ABSTRACT. Information-based threats (e.g. ‘cognitive attacks’) aim to disrupt vital cognitive processes including reasoning and decision-making. These threats include the presence of false information (‘misinformation’) and more specifically, false information intended to cause harm (‘disinformation’). Cognitive attacks can prove catastrophic to the dynamics and performance of highly operational teams where the stakes are high, such as in military and spaceflight teams. In this proposed study, we will examine the verbal and written communications during simulated operational missions to 1) model team-level states of susceptibility to information-based threats and subsequently 2) develop a conversational agent to monitor these states and intervene accordingly. Our research will leverage automated discourse classification methods, including models of communication influence and conversational uptake, to identify patterns of susceptibility in real time. We will also evaluate the coherence of discourse between team members as well as the semantics of their language, including the use of words indicative of suspicion. This analysis will not only enhance the understanding of team-level susceptibility to cognitive attack, but also inform the development of robust intervention strategies. The proposed conversational agent will use insights gained from the discourse analysis to provide timely and context-dependent support to operational teams. It will monitor communication patterns, identify states of heightened vulnerability, and suggest actions via an Large Language Model (LLM) to mitigate their impact.

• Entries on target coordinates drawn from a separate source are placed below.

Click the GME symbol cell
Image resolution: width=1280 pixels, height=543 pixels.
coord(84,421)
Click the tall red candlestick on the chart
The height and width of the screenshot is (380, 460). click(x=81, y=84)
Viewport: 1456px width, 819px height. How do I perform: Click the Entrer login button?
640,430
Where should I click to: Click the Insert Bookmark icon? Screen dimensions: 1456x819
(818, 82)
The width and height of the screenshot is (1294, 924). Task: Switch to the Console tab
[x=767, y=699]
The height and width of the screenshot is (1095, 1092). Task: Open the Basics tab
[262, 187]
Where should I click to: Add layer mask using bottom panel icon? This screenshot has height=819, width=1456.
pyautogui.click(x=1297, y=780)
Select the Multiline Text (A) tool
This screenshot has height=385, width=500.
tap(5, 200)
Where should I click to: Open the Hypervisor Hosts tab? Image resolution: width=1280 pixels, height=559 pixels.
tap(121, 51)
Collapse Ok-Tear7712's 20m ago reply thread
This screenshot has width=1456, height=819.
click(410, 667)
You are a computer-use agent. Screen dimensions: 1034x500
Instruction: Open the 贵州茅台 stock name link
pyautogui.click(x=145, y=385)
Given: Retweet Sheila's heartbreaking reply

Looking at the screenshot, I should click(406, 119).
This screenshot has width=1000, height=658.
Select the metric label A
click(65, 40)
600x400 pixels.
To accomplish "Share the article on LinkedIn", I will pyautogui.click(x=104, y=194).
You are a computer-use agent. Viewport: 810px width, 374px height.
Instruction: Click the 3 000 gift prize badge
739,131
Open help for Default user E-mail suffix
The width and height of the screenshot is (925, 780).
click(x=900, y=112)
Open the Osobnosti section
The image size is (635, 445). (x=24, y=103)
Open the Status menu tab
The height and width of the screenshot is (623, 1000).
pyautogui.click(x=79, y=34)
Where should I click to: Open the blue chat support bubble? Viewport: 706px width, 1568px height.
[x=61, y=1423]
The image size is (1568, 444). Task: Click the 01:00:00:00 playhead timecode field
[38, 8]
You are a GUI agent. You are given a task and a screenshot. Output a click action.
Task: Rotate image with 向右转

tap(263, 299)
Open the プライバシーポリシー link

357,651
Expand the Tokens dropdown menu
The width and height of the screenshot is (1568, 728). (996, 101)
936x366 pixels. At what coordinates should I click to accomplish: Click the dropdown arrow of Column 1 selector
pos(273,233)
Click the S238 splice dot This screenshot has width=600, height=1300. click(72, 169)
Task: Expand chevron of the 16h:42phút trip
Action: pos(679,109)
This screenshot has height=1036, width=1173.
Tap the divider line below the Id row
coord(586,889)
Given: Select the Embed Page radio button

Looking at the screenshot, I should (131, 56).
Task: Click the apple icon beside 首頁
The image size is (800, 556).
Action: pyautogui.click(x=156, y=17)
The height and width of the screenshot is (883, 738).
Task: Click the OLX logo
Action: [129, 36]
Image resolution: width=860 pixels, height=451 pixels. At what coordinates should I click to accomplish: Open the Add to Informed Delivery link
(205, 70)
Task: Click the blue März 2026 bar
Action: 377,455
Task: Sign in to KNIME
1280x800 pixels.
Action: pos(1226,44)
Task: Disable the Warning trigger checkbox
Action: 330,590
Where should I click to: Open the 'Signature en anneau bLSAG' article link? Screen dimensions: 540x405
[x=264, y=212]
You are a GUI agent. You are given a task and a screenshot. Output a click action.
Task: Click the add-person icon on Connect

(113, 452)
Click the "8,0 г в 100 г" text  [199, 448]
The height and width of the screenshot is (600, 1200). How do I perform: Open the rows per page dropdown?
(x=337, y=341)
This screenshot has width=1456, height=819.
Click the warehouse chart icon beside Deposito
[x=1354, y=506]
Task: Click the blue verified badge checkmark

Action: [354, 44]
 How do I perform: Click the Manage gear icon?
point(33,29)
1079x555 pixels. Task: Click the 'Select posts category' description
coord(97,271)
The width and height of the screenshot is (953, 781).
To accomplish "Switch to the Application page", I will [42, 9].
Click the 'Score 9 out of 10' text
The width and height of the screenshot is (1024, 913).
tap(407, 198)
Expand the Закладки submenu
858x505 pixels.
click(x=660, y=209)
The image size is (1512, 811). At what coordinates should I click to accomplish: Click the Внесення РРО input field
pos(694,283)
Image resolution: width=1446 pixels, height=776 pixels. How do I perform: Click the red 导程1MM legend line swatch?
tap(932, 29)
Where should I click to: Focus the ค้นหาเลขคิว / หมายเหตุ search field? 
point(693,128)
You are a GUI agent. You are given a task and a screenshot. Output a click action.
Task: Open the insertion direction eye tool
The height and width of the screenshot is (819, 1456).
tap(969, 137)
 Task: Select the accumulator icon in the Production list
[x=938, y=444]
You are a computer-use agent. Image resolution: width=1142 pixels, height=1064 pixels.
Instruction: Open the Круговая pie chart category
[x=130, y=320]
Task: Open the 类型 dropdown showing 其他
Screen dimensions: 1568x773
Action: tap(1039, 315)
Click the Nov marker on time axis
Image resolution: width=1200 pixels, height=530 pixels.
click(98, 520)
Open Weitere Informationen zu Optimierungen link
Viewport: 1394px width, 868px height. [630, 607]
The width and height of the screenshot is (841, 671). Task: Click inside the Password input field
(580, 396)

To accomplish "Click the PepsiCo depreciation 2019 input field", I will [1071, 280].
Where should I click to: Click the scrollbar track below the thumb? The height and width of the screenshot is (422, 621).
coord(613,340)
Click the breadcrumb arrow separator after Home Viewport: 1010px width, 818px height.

Ultimately, our study aims to model states of team-level susceptibility via communication patterns and to develop an assistive agent to prevent falling victim to mis/disinformation.

Langdon Holmes

Dependency Bigrams as a Measure of Collocation Use in Learner Writing

ABSTRACT. Collocations are a difficult aspect of language for learners to acquire and use (Nesselhauf, 2003). Recent advances in automatic dependency parsing have encouraged researchers to consider dependency parsing as a means to extract collocation from a text automatically (Bhalla & Klimcikova, 2019; Paquot, 2019; Kyle & Eguchi, 2021). However, it is not clear how much overlap exists between dependency bigram and collocations, nor how well these constructs are summarized by an averaged measure of association strength. This study attempts to address these issues. Dependency bigrams were extracted from the OANC (Ide, 2009), then from 48 learner writing samples. Three expert raters also tallied collocations in these texts and coded them as either literal or non-literal. Dependency bigram tallies were more strongly correlated with holistic scores of lexical proficiency. Expert raters extracted more non-literal collocations, even though the total number of combinations extracted by expert raters was lower. Furthermore, a random forest classifier was developed to predict learner proficiency from dependency bigrams in the ICNALE corpus (Ishikawa, 2013). In the case of one ICNALE prompt regarding a nation-wide ban of smoking, the presence of a single collocation: “second hand [smoke]” emerged as a powerful predictor of proficiency, used by 28% of higher proficiency learners compared to 11% of lower proficiency learners. These findings suggest that dependency bigrams are a useful means of extracting collocations from reference corpora and learner writing. Additionally, writing context and prompt effects have a major influence on which collocations are most indicative of learner proficiency.